RECORDS SUPPLIED:
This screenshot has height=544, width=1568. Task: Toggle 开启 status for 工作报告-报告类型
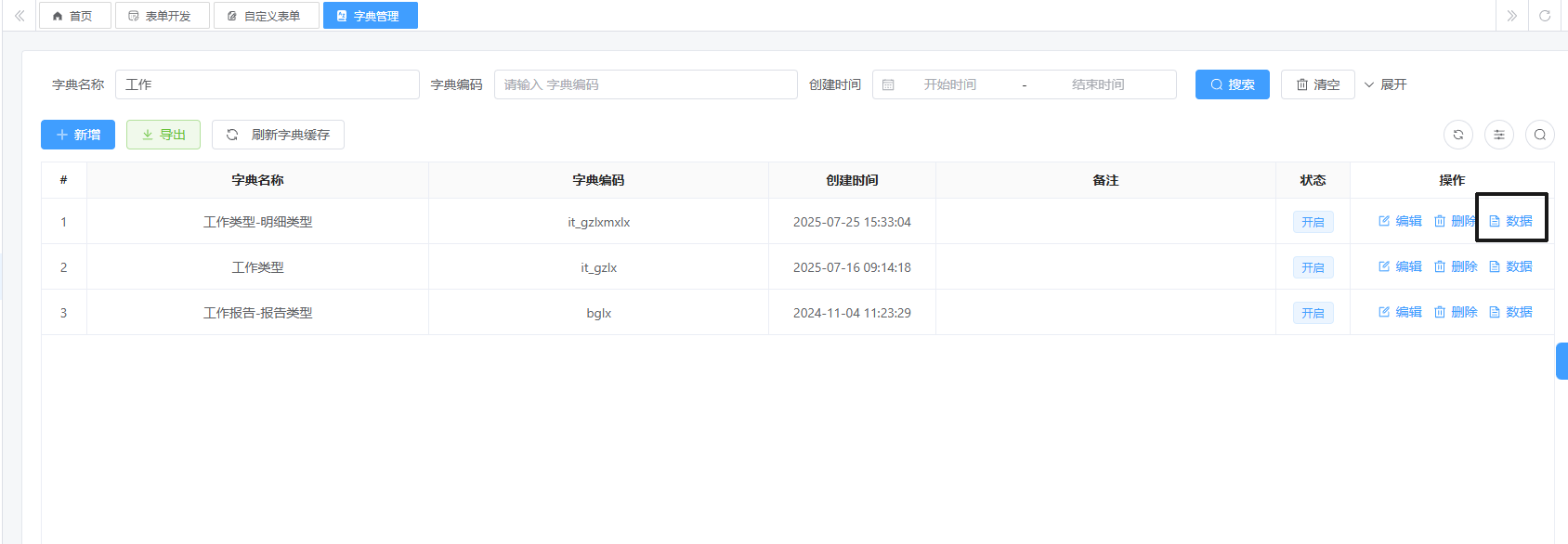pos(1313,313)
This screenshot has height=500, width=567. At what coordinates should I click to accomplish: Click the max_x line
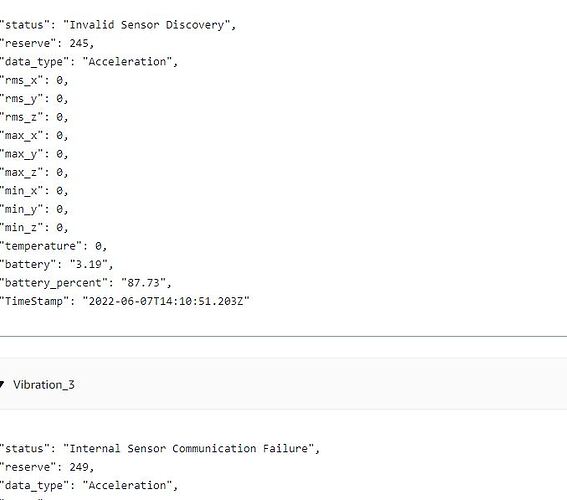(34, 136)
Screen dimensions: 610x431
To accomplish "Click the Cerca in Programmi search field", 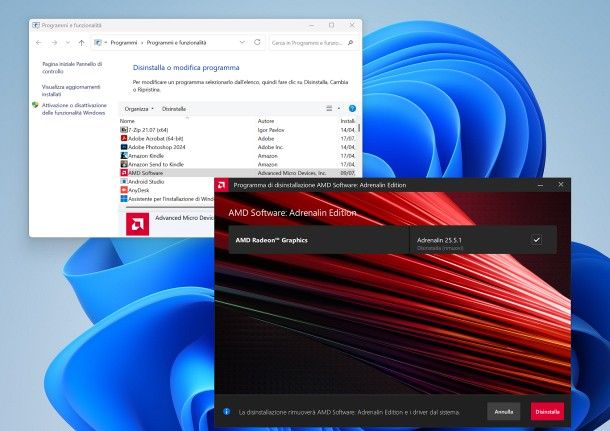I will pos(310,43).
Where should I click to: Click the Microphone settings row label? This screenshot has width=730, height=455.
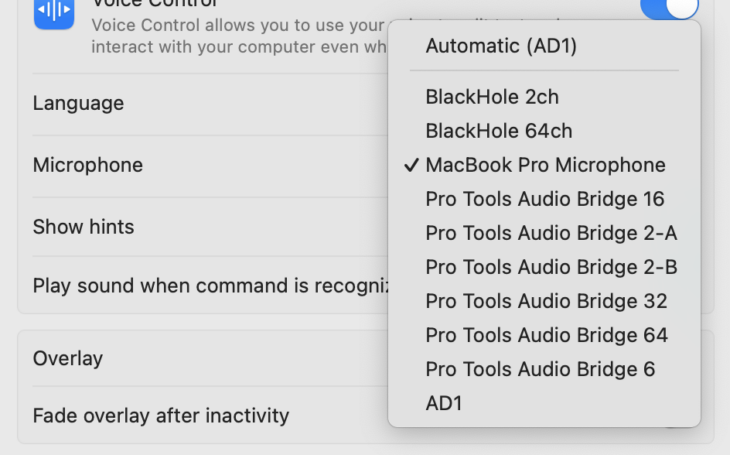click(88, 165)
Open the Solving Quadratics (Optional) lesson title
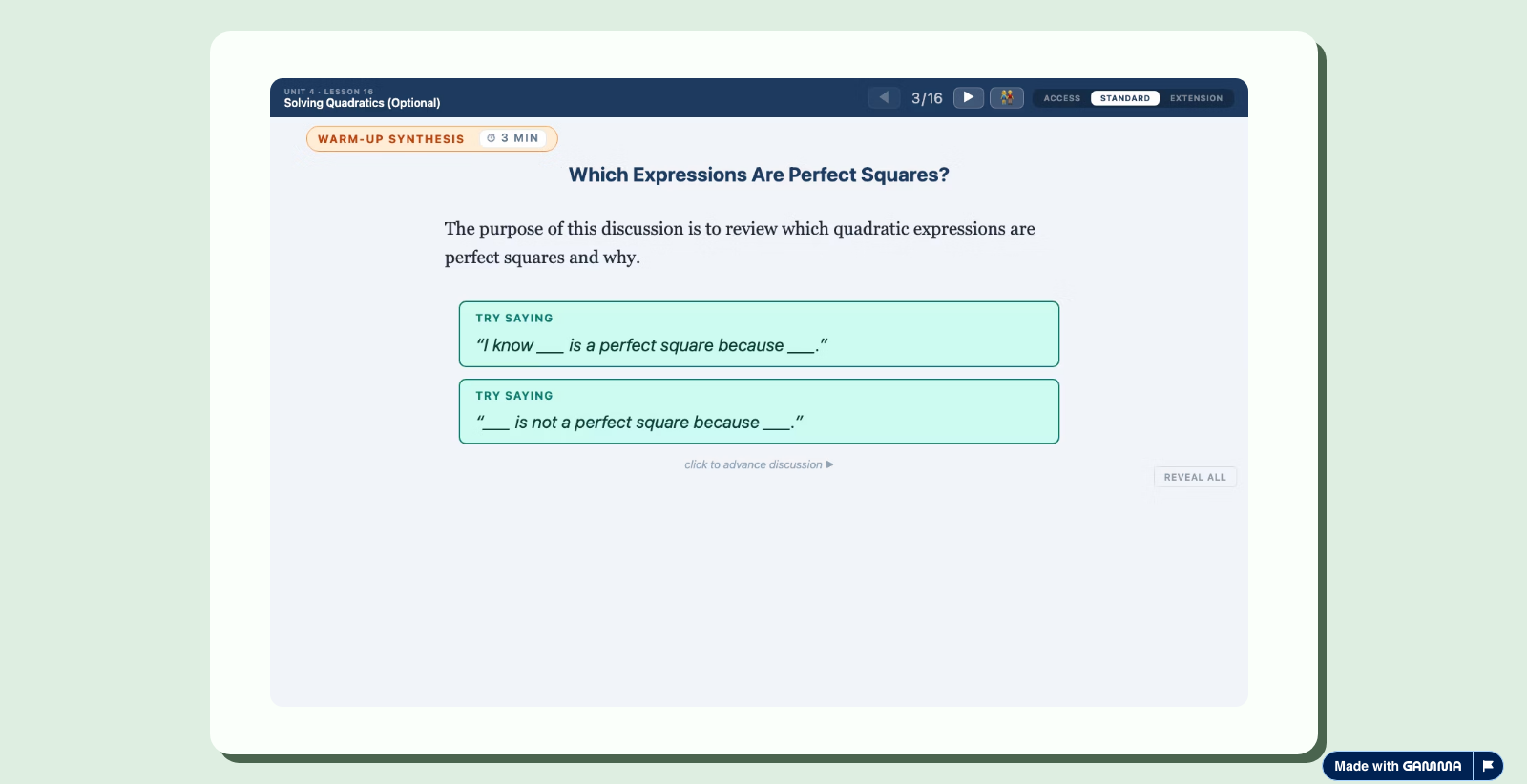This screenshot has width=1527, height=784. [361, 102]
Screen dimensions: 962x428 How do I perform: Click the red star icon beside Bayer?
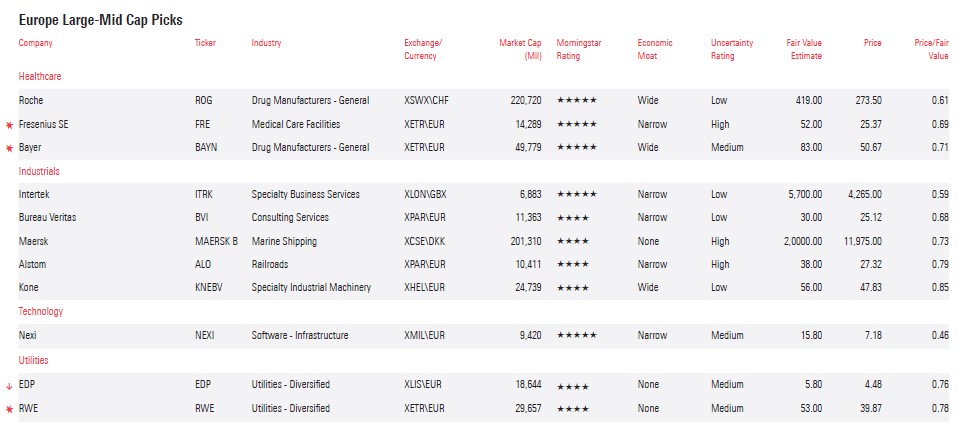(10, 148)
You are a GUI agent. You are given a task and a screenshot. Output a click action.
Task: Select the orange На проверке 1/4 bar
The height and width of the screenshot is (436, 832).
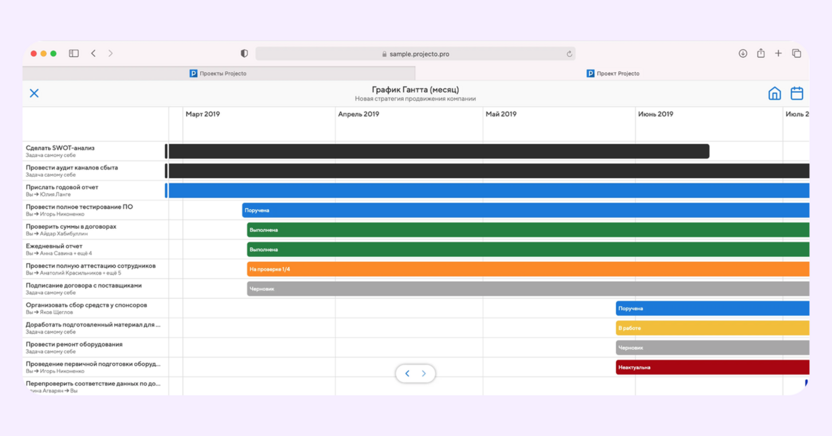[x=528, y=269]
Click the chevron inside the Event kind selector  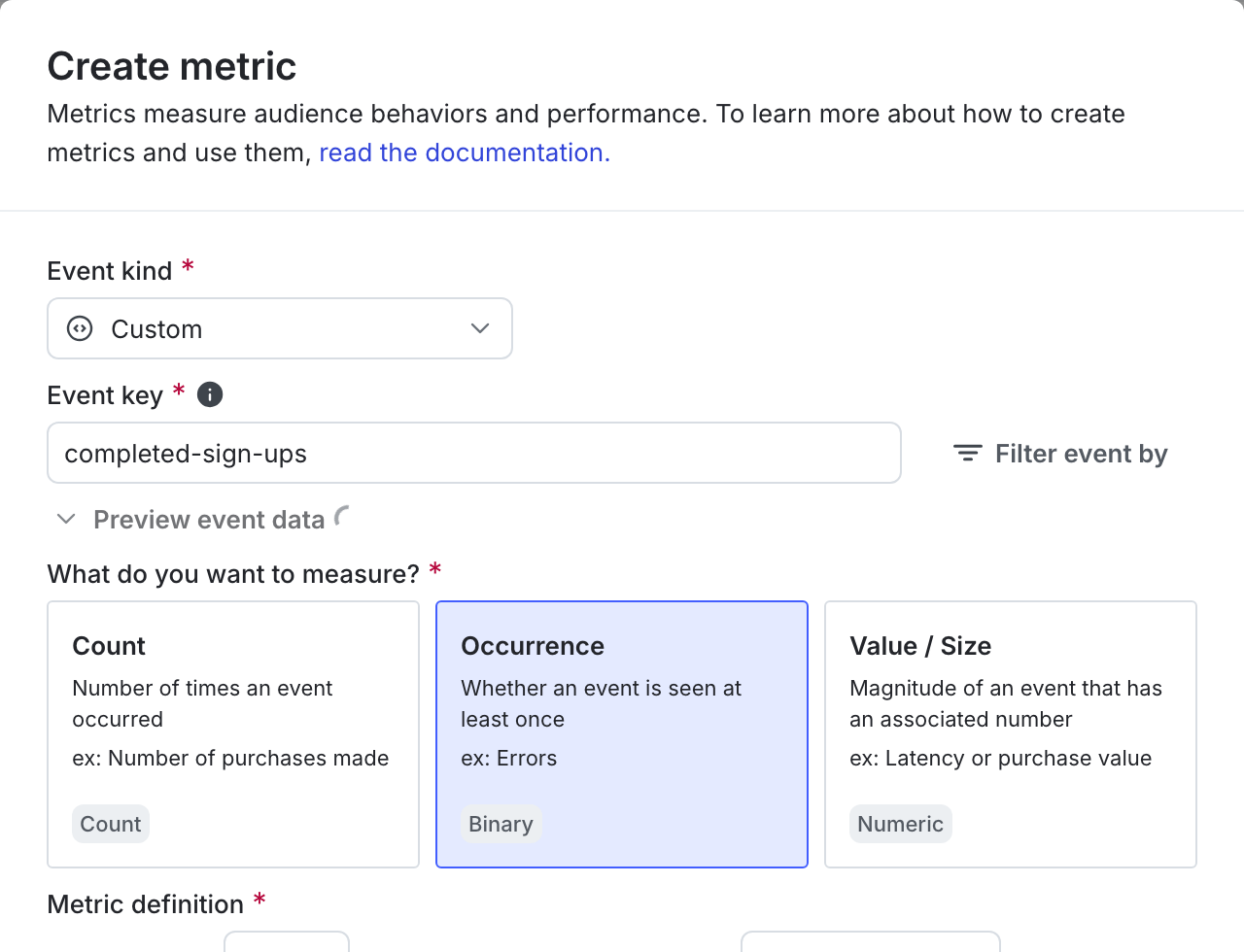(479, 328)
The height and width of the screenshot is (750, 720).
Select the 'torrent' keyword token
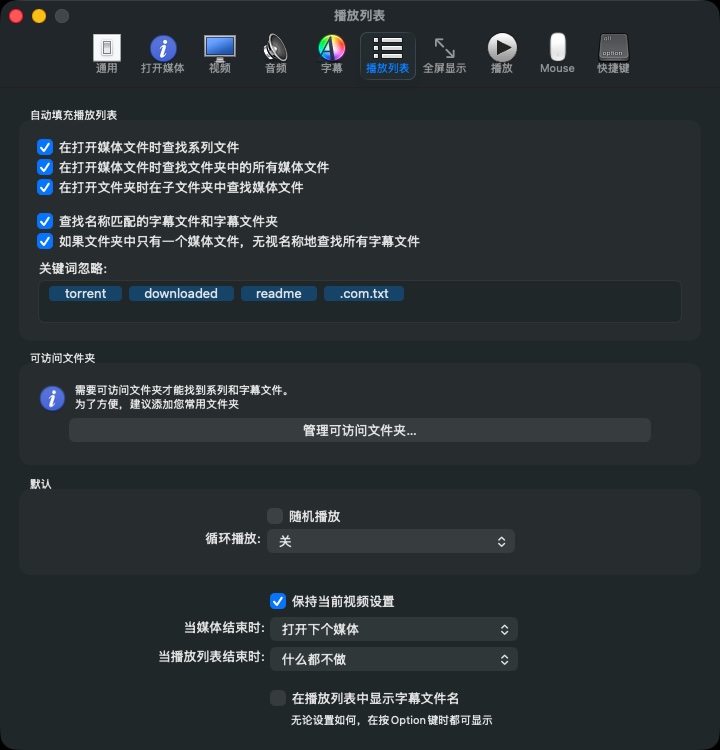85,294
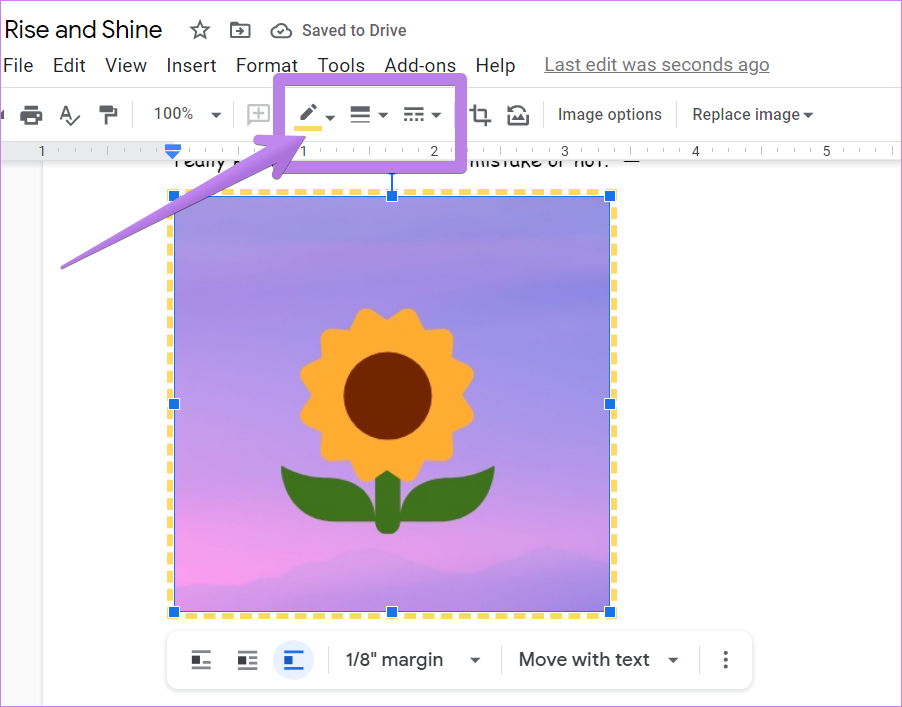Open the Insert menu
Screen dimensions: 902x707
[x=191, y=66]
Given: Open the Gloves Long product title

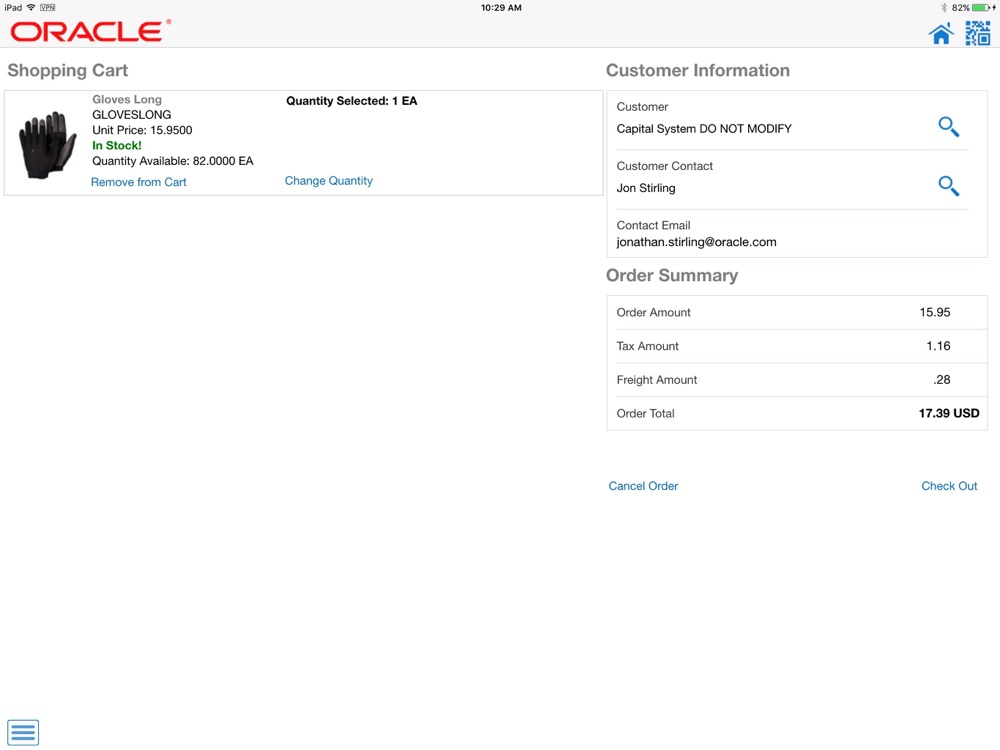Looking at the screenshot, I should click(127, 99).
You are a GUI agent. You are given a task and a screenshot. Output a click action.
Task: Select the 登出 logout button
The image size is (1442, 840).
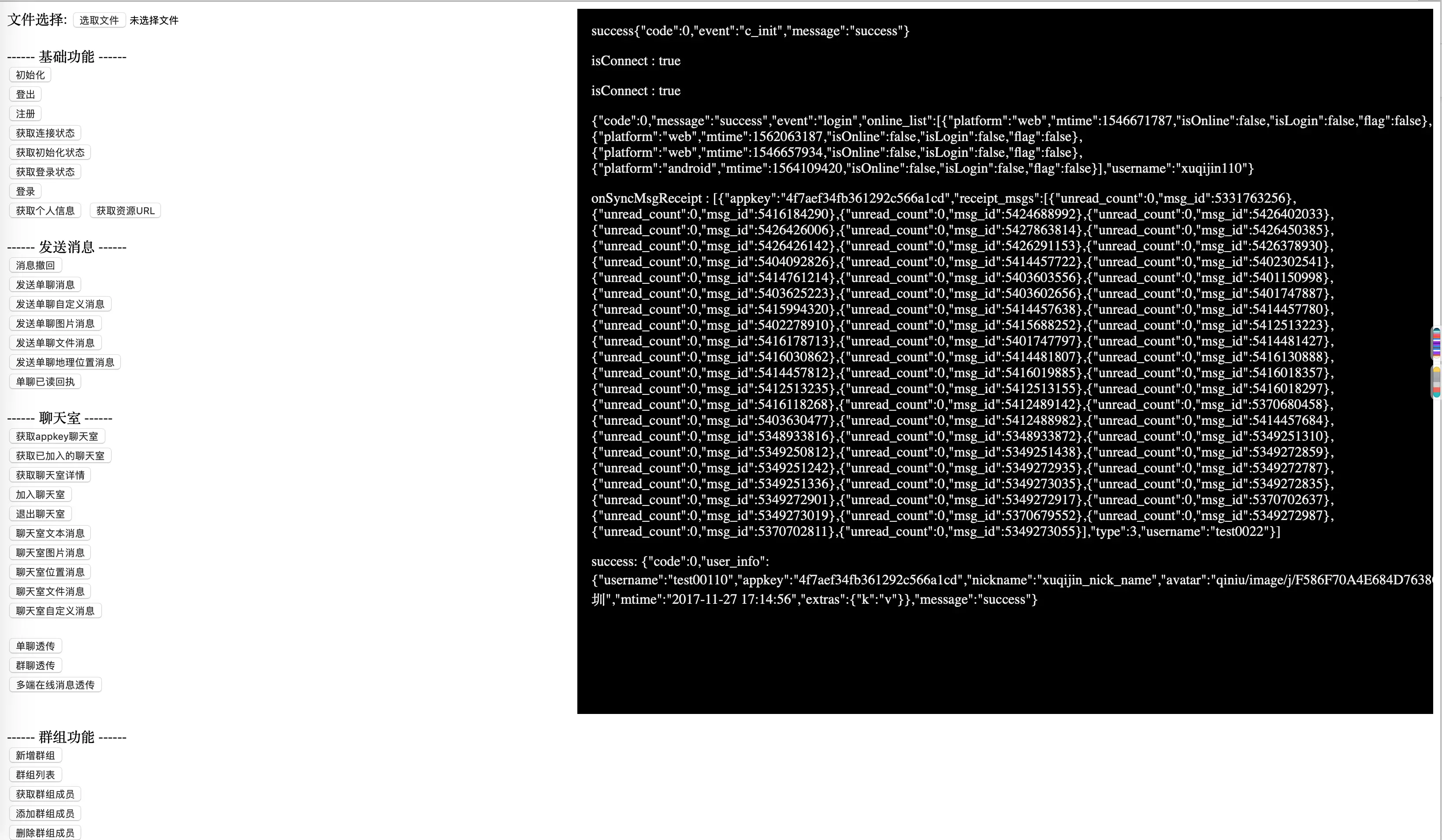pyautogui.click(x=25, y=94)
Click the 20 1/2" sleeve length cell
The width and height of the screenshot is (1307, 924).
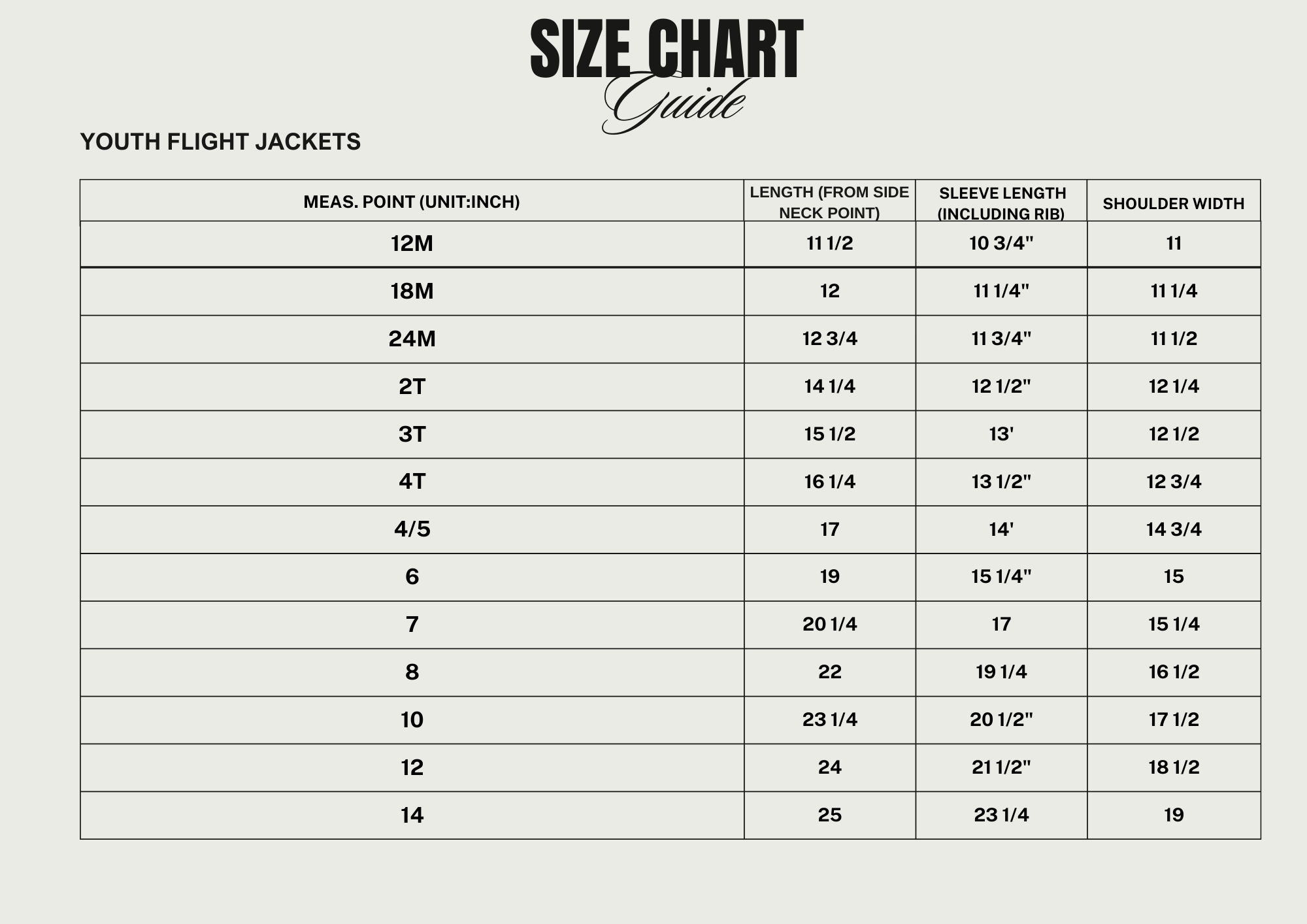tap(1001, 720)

WHAT IS REQUIRED: Your task is to restate word for word the lines from the line holding "The image size is (1442, 840)." through the final line of the listing, both included, but none of the pictures.

COMPLETED EXERCISE:
The image size is (1442, 840).
pyautogui.click(x=25, y=94)
Click the 20 1/2" sleeve length cell
The width and height of the screenshot is (1307, 924).
tap(1001, 720)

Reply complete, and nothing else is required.